#### Текст для упражнения

Есть уже множество женщин, принципиально отказывающихся от брака, чтобы свои силы всецело посвятить общеполезной деятельности» (Каптерев П. Ф.Душевные свойства женщин. Спб., 1895. С. 48—49). А дальше автор цитирует из немецкой книги: «...высшее образование и самостоятельность дают женщине возможность искать и нахо­дить свое счастье независимо от мужчины» (Крепац А.Опасные стороны полной женской эмансипации. М., 1893). Каково?! И каковы названия книг?!

Время шло, «соответственное воспитание целых женских поколений» прохо­дило по мужскому образцу. «Сколок, копия с мужского» — так с негодованием оценивал женское образование П. Ф. Каптерев даже тогда, сто лет назад. Что же сказал бы он теперь, когда мужское образование дополняется в жизни жен­щины мужскими обязанностями и профессиями? В общем, «опасные стороны женской эмансипации» проявили себя вполне. Только вот счастья в этом не на­ходят, как мы убедились, ни женщины, ни мужчины, ни их дети. Последним особенно плохо в этом мире с «атрофированными женскими свойствами». Вы­растая в бесчувственном холодном мире нелюбимыми — НИЧЬИМИ! — они несут эту эстафету разобщенности и дальше, в будущее, следующим поколе­ниям. И процесс этот не остановить: джинн выпущен из бутылки. Как же всем нам быть?

Теперь я расскажу о том, к каким утешительным выводам я пришла в резуль­тате дальнейших размышлений... Только пишу все это и который раз ловлю себя на мысли, что скольжу по поверхности огромной, сложной, неисчерпаемой темы. Но что поделать, если глубже не получается, а умолчать о своих «откры­тиях» не могу: слишком многое зависит в семье от решения этой давней и больной женско-мужской проблемы. Меня вдохновляет то, что я нашла под­тверждение многим своим мыслям в книге П. Ф. Каптерева, о которой я уже упоминала. Правда, обидно было, что уже сто лет назад было известно то, что я открыла для себя с таким трудом. Но ведь открыла же! Так может быть и то, что хочу сказать, тоже имеет некое рациональное зерно. Заранее благодарю тех, кто не пропустит эти важные для меня страницы и подумает вместе со мной.

########

### Что нужно сделать
a. Как, согласно тексту о женской эмансипации, П. Ф. Каптерев с негодованием оценивал женское образование?
b. Продолжите текст о женской эмансипации, начав сразу после его последнего предложения.

#### Исходные данные

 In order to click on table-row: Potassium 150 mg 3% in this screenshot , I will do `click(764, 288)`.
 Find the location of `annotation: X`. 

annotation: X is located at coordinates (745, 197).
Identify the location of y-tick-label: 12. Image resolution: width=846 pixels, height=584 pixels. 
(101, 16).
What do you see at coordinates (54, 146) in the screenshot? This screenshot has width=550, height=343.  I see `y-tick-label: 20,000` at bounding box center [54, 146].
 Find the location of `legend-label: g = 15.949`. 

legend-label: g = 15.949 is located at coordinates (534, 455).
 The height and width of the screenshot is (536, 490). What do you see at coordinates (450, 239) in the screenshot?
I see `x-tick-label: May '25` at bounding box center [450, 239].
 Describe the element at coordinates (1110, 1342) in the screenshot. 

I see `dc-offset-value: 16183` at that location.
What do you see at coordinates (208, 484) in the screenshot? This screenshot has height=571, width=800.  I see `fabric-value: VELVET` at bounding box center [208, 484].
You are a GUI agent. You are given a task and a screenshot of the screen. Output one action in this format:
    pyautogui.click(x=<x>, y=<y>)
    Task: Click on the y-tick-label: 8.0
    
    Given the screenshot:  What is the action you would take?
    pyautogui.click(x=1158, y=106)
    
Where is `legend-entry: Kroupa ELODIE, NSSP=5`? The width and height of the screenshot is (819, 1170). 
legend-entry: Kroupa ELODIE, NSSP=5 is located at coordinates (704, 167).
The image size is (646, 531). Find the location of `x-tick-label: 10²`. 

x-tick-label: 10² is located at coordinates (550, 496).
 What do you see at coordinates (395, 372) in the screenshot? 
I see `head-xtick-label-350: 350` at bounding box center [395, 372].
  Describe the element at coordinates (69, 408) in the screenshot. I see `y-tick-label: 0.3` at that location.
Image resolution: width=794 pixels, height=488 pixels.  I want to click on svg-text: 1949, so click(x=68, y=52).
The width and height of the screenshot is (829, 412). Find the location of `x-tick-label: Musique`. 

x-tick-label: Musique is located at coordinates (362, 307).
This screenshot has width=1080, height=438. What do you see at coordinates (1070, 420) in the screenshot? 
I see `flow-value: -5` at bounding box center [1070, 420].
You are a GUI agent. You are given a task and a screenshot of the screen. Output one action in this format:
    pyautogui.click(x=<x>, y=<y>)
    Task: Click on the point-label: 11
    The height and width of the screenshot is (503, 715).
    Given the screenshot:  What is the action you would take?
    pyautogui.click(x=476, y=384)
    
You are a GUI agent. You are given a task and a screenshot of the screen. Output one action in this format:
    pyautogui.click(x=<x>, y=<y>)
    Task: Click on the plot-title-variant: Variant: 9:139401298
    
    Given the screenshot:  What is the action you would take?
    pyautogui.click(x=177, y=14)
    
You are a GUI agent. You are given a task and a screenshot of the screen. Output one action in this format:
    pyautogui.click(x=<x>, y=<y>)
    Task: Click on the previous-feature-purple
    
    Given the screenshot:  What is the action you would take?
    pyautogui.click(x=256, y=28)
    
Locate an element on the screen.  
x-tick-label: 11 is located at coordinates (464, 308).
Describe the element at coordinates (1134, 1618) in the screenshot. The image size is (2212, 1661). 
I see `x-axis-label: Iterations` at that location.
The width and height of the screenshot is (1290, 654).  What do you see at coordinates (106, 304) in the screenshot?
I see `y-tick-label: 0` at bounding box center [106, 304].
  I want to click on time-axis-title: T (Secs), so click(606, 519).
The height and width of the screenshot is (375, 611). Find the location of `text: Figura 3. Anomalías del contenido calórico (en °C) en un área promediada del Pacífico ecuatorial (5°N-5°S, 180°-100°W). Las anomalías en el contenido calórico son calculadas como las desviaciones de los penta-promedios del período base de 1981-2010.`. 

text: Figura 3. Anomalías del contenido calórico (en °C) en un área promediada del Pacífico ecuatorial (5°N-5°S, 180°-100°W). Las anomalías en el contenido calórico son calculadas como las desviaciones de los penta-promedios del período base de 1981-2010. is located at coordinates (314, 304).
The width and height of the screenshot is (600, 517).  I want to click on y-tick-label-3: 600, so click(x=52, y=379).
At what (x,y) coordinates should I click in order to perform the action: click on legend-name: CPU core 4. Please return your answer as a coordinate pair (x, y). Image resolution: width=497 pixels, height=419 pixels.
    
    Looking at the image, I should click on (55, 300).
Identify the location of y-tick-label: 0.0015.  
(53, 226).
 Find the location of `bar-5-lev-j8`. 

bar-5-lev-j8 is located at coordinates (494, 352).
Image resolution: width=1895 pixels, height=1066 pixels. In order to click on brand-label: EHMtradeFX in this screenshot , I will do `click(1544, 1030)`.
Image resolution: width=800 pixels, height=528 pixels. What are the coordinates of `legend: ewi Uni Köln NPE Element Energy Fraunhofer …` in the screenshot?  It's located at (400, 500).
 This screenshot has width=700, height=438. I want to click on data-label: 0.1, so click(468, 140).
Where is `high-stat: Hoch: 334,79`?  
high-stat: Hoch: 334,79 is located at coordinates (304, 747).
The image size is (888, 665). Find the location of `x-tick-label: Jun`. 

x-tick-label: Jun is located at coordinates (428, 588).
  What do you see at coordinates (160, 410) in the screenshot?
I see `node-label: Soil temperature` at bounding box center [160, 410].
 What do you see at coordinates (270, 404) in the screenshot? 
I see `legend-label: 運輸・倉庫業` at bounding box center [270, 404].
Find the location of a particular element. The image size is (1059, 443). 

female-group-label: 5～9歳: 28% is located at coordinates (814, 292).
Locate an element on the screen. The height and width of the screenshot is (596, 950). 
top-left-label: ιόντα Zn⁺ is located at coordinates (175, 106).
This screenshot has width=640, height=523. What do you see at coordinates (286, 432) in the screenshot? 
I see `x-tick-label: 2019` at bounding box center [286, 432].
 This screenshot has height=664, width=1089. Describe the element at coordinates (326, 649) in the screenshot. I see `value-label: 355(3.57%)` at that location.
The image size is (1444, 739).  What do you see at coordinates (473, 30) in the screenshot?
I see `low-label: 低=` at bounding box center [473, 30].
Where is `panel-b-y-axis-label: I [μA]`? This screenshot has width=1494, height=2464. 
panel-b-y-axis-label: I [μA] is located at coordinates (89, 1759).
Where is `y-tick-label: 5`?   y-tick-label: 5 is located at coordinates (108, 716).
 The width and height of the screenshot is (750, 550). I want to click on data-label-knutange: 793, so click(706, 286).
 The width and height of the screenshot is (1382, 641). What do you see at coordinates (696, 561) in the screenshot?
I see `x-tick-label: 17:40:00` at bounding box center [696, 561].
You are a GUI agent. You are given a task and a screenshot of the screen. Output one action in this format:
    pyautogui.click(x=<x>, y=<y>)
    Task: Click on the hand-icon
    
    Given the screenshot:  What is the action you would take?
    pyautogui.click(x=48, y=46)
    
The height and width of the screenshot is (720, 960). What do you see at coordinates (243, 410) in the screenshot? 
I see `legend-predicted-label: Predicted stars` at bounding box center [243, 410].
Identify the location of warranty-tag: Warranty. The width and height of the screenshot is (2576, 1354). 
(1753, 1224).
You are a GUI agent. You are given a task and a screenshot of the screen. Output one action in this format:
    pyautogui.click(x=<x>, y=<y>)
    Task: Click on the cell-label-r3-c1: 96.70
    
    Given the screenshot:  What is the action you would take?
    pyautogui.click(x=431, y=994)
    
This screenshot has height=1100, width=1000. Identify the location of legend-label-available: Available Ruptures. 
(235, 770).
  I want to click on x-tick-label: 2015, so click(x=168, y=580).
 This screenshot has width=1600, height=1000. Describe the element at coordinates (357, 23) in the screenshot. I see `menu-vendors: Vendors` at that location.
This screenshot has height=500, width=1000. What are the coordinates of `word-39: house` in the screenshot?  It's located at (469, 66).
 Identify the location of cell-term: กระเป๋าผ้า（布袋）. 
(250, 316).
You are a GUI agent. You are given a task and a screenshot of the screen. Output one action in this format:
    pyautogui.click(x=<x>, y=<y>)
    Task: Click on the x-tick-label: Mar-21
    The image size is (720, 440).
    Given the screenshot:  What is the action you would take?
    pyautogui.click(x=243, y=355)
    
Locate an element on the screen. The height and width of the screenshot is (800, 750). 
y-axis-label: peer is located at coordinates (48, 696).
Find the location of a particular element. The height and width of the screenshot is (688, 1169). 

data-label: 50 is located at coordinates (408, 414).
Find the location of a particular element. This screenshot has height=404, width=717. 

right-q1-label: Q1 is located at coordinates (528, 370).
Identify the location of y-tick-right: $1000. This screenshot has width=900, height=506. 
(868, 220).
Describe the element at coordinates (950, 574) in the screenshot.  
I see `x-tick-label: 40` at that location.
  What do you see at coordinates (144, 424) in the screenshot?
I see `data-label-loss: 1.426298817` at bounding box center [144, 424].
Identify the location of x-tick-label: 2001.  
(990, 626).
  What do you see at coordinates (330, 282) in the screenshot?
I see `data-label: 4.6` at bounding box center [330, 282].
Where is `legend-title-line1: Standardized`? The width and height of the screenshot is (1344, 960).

########

### Ответы по заданиям
a. «Сколок, копия с мужского».

b.
Давно я пыталась понять, почему же так обострился вечный «женский воп­рос» именно в наше время. Раньше женщины жили тоже не бог весть как облас­канные своими мужьями, но тогда их претензии на понимание не были так велики. Терпели потому, что зависели? Тогда почему сейчас мы, свободные и самостоятельные, стонем от внутренней неприкаянности? А мужчины в недо­умении: чего им не хватает? И деньги у них есть, и власть, и независимость, и почет. Ну, времени маловато — верно, но самые чуткие готовы помочь и в быту, и с детьми, даже цветы по праздникам... («Чай, теперь твоя душенька доволь­на?») ан нет! Душа как раз и мается: выслушай меня, прими со всеми моими метаниями, исканиями, мучениями, раздели их со мной — пойми! И чем больше развита, духовно богата, творчески деятельна женщина, тем больше она этого жаждет. А деятельность, особенно творческая,— самое дорогое для женщины. Именно она и выманивает ее из дома. Не в этом ли корень всей про­блемы?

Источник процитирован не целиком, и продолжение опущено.